Whether you believe online display works to build your brand and drive leads or not, the industry continues to grow. The report below from eConsultancy shows online display spending continues to grow.
A similar report from Forrester also shows how display spending continues to grow significantly. As more and more audiences rely on digital for news and information, and less on TV and print, the continued allocation to digital is not surprising. TV is a branding medium; and again, online display has to be considered that as well.
Google has changed the game again: Active View
All these years of CPM impression buying has brought up new questions; most importantly, are your display ads being seen or viewed. ComScore research denotes that more than 30% of display ad impressions aren’t seen by audiences. If you’re an advertiser, that too is a concern. That’s why Google recently started offering a Viewable Impression CPM option when buying display on their network. Google calls a viewable impression an Active View, meaning that at least 50% of your ad was seen on screen for one second or more. Viewable CPM bidding allows advertisers to optimize bids so ads appear in more viewable ad positions on websites, and pay for clicks or impressions on ads that are “viewable” again for one second or more on their screens.
See I can now report on:
- Active View viewable impression: Shows the number of viewable impressions.

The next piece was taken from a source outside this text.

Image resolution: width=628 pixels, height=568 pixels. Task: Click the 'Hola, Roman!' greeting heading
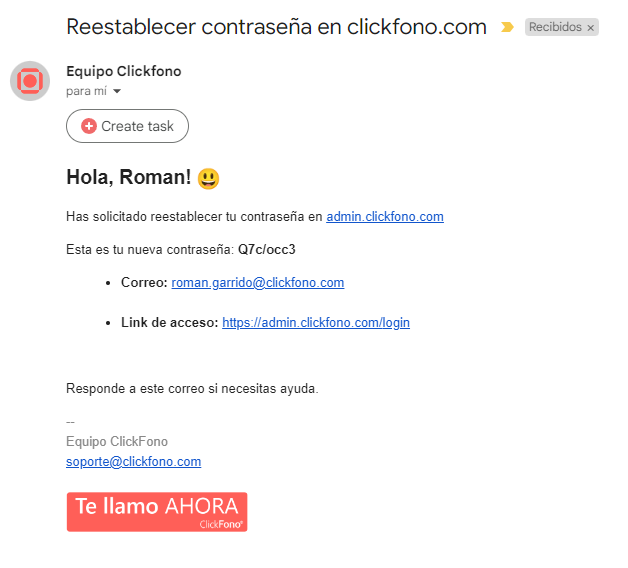click(x=129, y=177)
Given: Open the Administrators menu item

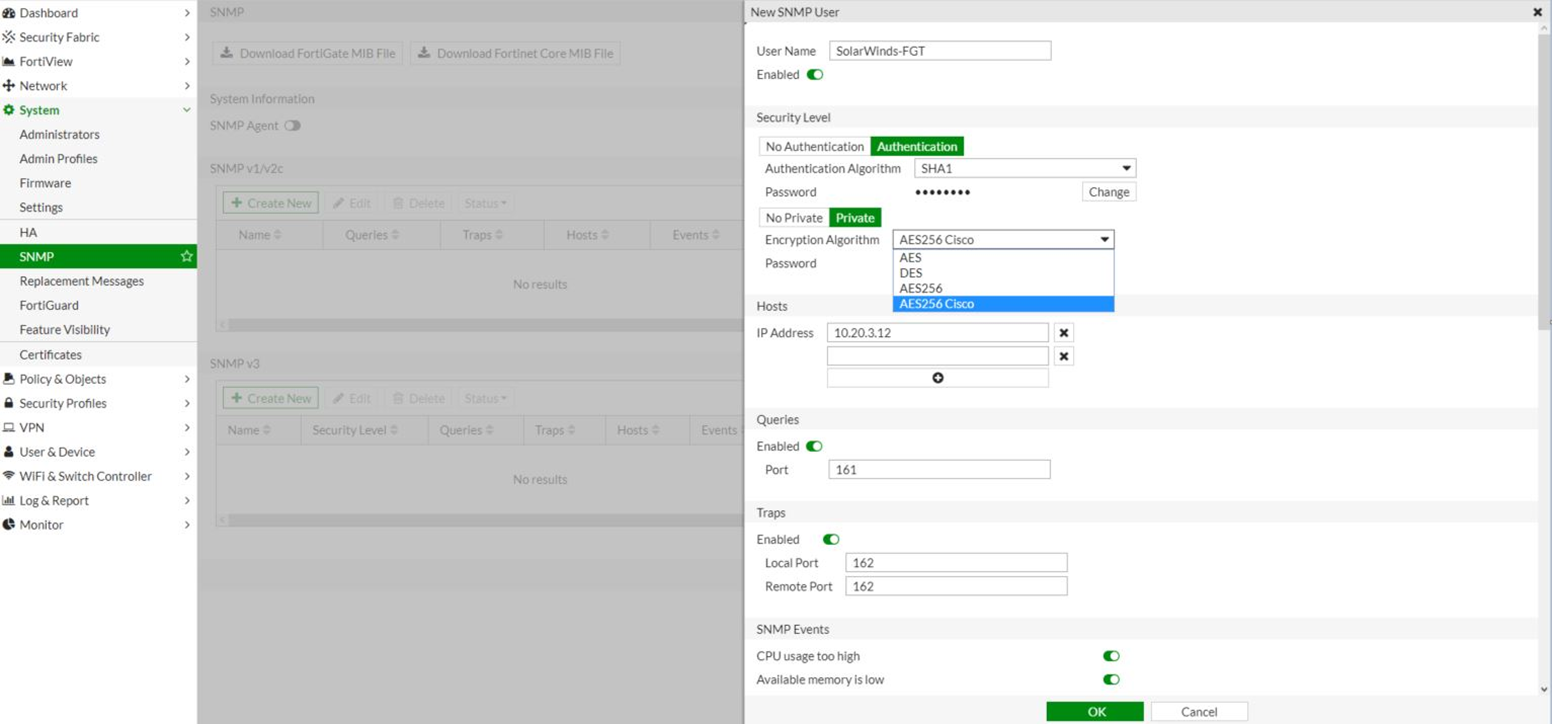Looking at the screenshot, I should [60, 135].
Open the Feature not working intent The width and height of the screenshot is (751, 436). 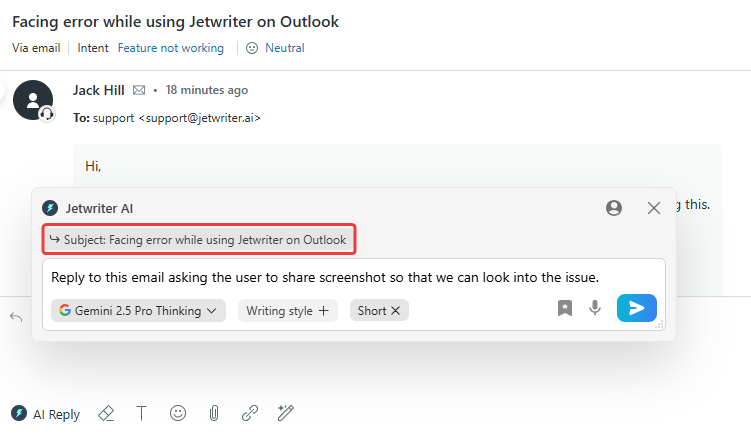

- Active View viewable CTR: Shows how often people clicked your ad after it became viewable.
- Active View avg. CPM: Shows the average amount that you’ve been charged for 1,000 viewable impressions.
Display Targeting with Google
I like Google’s method of choosing targeting strategies for display. Below is an over the top example of multiple targeting strategies intersecting together, with the goal to target audiences most interested in your product or service.
Here’s an example of the above, in theory. Make pretend I represent Toyota and am doing a display buy to target Toyota shoppers:
- Display keywords. Target websites that include the terms Toyota, New Car Shopping in its content
- Placements: Target specific car buying websites like Edmunds.com or Cars.com
- Topics: Target groups of websites that cover new car buying
- Interests: Using 3rd party data, target groups of websites whose visitors match profiles of audiences who may be in the market for a new car
- Age: Target age groups except 18-24 and 65+
All in the name of increasing display click through rates via better targeting of audiences most likely to pay attention. And, I can bid on the above strategy using viewable CPMs!
To display or not display; that is the question. Display of course does have a role; branding, creating interest, building recall, and if creative was right, can drive quality clicks and conversions. You have to have a plan with expectations first. Google and other networks are trying to give us tools and analytics to support the role of display. You never want to make rash decisions when analyzing performance. Understand how display works and its role within a multi-media digital mix. Of course, we haven’t discussed creative. Google recently introduced engagement ads for video messaging within the Google display network. That’s for a future post.
Well I hope this post “clicked” with you, and gave you some considerations when buying and analyzing display. How has display worked for you?